» **SUPPLIED INFORMATION**
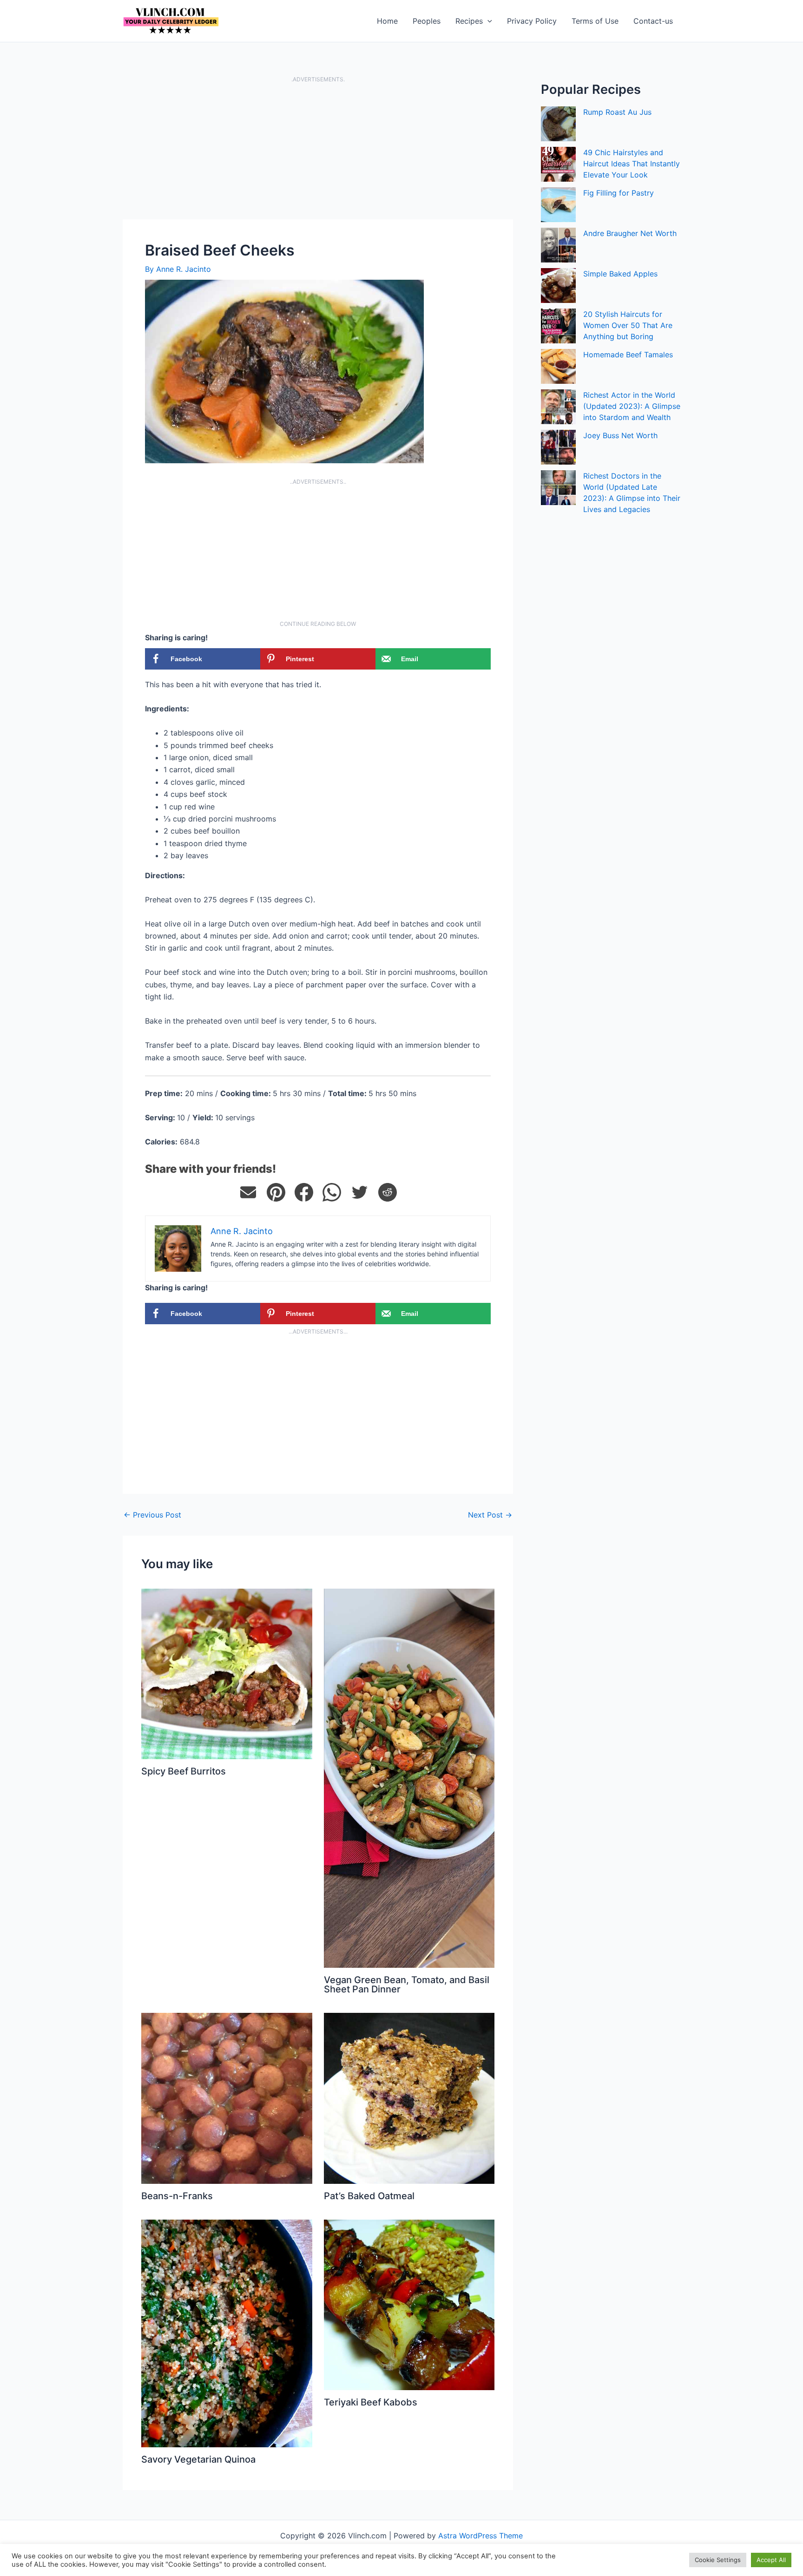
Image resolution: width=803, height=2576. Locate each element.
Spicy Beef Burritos (183, 1771)
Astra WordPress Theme (480, 2535)
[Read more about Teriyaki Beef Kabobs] (409, 2304)
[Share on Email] (248, 1192)
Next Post (490, 1514)
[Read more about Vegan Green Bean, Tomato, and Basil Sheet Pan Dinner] (409, 1777)
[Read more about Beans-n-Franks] (226, 2097)
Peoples (427, 21)
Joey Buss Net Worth (620, 435)
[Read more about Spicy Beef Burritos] (226, 1673)
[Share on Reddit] (387, 1192)
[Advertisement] (318, 150)
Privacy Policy (532, 21)
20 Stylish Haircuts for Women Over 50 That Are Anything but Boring (627, 325)
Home (387, 21)
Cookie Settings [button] (718, 2559)
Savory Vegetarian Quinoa (198, 2459)
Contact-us (653, 21)
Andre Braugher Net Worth (630, 233)
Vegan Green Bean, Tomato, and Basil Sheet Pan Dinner (406, 1984)
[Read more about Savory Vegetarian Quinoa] (226, 2332)
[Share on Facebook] (304, 1192)
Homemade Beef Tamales (628, 354)
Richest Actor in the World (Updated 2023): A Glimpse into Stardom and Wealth (631, 406)
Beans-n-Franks (177, 2195)
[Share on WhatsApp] (332, 1192)
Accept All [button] (771, 2559)
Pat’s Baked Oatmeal (369, 2195)
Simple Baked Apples (620, 273)
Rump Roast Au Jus (617, 112)
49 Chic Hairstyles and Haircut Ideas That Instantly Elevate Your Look (631, 163)
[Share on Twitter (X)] (359, 1192)
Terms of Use (595, 21)
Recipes (469, 21)
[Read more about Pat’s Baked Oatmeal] (409, 2097)
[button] (487, 20)
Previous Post (152, 1514)
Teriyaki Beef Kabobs (370, 2402)
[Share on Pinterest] (276, 1192)
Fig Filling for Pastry (618, 192)
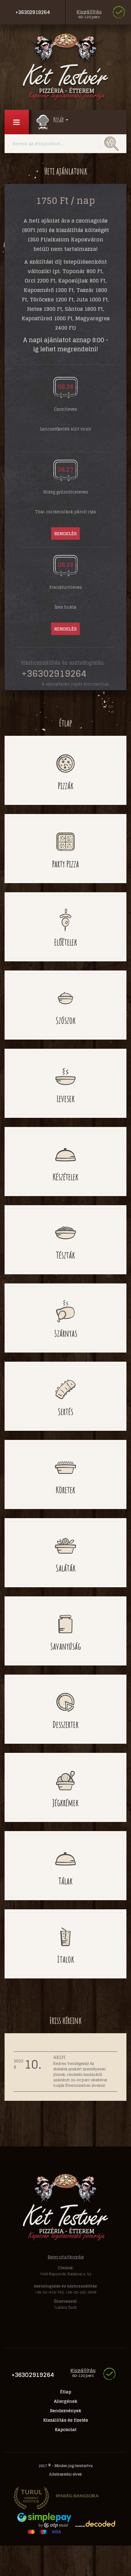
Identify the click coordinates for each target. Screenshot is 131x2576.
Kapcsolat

» **EXERCISE REQUIREMENTS**
In your copy of the records above, include no pictures and match every line exactly.

» **EXERCISE SOLUTION**
Image resolution: width=803, height=2576. Locate each element.
Spicy Beef Burritos (183, 1771)
Astra WordPress Theme (480, 2535)
[Read more about Teriyaki Beef Kabobs] (409, 2304)
[Share on Email] (248, 1192)
Next Post (490, 1514)
[Read more about Vegan Green Bean, Tomato, and Basil Sheet Pan Dinner] (409, 1777)
[Read more about Beans-n-Franks] (226, 2097)
Peoples (427, 21)
Joey Buss Net Worth (620, 435)
[Read more about Spicy Beef Burritos] (226, 1673)
[Share on Reddit] (387, 1192)
[Advertisement] (318, 150)
Privacy Policy (532, 21)
20 Stylish Haircuts for Women Over 50 That Are Anything but Boring (627, 325)
Home (387, 21)
Cookie Settings [button] (718, 2559)
Savory Vegetarian Quinoa (198, 2459)
Contact-us (653, 21)
Andre Braugher Net Worth (630, 233)
Vegan Green Bean, Tomato, and Basil Sheet Pan Dinner (406, 1984)
[Read more about Savory Vegetarian Quinoa] (226, 2332)
[Share on Facebook] (304, 1192)
Homemade Beef Tamales (628, 354)
Richest Actor in the World (Updated 2023): A Glimpse into Stardom and Wealth (631, 406)
Beans-n-Franks (177, 2195)
[Share on WhatsApp] (332, 1192)
Accept All [button] (771, 2559)
Pat’s Baked Oatmeal (369, 2195)
Simple Baked Apples (620, 273)
Rump Roast Au Jus (617, 112)
49 Chic Hairstyles and Haircut Ideas That Instantly Elevate Your Look (631, 163)
[Share on Twitter (X)] (359, 1192)
Terms of Use (595, 21)
Recipes (469, 21)
[Read more about Pat’s Baked Oatmeal] (409, 2097)
[button] (487, 20)
Previous Post (152, 1514)
Teriyaki Beef Kabobs (370, 2402)
[Share on Pinterest] (276, 1192)
Fig Filling for Pastry (618, 192)
Identify the click coordinates for each target. Screenshot is 131x2576.
Kapcsolat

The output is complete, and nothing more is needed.